Items from a data source

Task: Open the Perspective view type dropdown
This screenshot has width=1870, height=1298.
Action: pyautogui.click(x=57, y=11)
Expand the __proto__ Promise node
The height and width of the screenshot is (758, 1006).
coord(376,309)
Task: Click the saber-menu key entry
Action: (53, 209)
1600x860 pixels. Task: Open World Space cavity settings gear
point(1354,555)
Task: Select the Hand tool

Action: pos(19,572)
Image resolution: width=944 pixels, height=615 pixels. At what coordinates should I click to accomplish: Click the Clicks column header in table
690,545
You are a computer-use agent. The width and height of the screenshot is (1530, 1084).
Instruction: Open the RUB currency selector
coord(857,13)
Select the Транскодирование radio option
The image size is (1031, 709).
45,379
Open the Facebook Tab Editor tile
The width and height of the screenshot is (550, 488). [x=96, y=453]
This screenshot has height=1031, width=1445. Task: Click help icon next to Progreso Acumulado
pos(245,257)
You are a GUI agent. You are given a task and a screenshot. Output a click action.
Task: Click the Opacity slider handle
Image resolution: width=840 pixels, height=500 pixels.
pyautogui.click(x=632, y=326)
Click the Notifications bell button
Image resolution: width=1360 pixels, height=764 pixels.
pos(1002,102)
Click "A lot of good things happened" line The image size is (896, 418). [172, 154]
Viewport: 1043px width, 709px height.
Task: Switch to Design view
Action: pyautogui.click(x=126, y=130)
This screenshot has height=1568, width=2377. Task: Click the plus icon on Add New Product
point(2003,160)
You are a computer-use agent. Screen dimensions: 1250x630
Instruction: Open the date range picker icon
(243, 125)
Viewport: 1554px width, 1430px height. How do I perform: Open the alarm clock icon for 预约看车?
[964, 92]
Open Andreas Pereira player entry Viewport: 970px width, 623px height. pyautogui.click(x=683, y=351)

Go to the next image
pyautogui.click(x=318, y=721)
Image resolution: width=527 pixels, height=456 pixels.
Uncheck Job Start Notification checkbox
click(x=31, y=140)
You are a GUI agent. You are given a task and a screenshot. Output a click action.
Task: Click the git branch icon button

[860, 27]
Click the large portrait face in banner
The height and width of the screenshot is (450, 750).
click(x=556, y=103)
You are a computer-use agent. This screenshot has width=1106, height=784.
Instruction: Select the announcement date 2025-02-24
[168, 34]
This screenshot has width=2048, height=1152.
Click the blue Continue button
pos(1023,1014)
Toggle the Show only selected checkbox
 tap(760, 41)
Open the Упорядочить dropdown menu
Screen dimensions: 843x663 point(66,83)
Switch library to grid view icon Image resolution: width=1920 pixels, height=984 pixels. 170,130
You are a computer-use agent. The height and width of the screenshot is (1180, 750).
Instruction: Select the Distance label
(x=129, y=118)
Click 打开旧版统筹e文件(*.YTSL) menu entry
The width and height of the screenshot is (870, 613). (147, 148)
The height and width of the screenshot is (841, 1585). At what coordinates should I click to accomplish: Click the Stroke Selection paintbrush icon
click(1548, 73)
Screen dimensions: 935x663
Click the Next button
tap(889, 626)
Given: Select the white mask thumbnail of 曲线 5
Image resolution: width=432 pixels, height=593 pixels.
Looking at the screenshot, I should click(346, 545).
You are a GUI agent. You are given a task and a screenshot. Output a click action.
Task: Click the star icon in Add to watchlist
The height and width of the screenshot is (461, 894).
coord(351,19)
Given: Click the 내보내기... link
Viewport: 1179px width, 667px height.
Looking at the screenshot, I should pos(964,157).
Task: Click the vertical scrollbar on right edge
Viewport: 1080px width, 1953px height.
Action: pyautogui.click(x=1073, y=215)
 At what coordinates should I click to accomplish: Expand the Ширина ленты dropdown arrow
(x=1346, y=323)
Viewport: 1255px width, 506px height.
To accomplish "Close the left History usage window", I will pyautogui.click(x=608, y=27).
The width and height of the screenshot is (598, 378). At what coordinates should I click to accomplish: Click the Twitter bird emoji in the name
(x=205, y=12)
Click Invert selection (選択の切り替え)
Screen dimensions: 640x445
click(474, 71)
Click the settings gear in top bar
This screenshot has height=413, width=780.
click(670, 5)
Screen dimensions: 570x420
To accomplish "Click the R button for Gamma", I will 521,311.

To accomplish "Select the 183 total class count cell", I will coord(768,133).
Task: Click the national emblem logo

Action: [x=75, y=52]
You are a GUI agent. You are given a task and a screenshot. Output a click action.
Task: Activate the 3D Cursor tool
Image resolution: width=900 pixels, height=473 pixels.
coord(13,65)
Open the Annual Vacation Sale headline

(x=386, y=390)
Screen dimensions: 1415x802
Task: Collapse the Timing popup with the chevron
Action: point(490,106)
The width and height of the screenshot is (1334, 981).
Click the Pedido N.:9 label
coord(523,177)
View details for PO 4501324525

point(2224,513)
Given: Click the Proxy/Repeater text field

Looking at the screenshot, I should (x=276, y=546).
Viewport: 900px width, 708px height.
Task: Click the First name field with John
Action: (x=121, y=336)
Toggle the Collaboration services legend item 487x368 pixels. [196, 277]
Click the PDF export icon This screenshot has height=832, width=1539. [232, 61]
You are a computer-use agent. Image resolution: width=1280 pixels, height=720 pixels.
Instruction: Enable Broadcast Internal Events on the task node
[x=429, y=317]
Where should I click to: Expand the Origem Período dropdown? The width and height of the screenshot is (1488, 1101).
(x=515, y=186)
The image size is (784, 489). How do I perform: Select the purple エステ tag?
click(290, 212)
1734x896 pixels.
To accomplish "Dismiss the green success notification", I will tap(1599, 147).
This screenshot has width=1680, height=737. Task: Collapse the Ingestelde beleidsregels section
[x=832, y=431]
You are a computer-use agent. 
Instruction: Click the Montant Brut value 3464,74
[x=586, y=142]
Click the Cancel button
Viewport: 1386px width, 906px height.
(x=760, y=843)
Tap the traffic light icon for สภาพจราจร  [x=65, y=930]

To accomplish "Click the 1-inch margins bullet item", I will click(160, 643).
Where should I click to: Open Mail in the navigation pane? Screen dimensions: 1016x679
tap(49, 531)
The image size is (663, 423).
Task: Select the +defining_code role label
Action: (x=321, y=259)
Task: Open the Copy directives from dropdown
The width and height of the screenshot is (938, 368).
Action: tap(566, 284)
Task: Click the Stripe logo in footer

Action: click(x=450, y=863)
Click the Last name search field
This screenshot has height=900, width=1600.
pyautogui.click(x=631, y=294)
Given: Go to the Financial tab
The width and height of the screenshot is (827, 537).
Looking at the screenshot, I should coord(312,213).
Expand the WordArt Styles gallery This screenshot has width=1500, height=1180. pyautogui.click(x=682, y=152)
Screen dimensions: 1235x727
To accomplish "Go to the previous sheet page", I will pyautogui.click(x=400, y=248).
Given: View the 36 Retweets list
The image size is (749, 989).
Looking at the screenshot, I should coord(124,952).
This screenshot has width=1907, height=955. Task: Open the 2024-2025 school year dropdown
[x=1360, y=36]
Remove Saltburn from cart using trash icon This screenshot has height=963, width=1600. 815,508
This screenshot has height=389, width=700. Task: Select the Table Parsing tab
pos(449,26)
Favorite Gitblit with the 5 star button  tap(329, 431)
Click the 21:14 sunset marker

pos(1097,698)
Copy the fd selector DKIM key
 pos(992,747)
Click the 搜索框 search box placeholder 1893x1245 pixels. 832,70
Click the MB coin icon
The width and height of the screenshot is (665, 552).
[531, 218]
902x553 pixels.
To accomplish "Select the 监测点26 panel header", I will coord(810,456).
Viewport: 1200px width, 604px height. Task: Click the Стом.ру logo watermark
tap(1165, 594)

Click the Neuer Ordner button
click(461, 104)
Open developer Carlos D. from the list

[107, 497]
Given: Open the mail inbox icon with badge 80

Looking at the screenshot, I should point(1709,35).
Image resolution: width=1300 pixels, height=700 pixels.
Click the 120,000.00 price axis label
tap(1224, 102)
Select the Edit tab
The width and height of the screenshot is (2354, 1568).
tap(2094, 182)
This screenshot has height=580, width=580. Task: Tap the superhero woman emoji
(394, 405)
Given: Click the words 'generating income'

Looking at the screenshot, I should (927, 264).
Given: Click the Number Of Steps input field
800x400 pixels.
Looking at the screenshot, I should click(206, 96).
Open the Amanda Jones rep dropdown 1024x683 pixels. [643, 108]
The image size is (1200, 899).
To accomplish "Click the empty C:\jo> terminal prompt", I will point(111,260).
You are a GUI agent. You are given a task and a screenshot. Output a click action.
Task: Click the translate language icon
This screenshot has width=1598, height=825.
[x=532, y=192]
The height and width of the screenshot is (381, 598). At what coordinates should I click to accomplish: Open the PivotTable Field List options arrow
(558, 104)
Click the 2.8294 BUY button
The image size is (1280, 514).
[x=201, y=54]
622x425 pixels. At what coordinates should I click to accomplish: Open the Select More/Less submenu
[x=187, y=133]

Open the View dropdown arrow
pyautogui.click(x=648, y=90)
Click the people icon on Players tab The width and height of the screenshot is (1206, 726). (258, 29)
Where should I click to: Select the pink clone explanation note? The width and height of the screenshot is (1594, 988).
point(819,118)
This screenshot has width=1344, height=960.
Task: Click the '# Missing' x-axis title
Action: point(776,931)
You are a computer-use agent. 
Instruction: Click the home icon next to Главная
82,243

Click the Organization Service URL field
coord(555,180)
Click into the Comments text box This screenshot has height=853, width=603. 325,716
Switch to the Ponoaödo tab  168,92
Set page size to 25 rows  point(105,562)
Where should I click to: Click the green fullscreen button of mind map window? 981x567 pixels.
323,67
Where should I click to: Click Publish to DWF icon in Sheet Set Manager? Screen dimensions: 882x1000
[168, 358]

ACTIVITY >>
Write out again exactly the lines that run from the one holding "Instruction: Click the home" through the last line of the data; omit all other lines.

RESULT OF THIS TASK >>
Instruction: Click the home icon next to Главная
82,243

Click the Organization Service URL field
coord(555,180)
Click into the Comments text box This screenshot has height=853, width=603. 325,716
Switch to the Ponoaödo tab  168,92
Set page size to 25 rows  point(105,562)
Where should I click to: Click the green fullscreen button of mind map window? 981x567 pixels.
323,67
Where should I click to: Click Publish to DWF icon in Sheet Set Manager? Screen dimensions: 882x1000
[168, 358]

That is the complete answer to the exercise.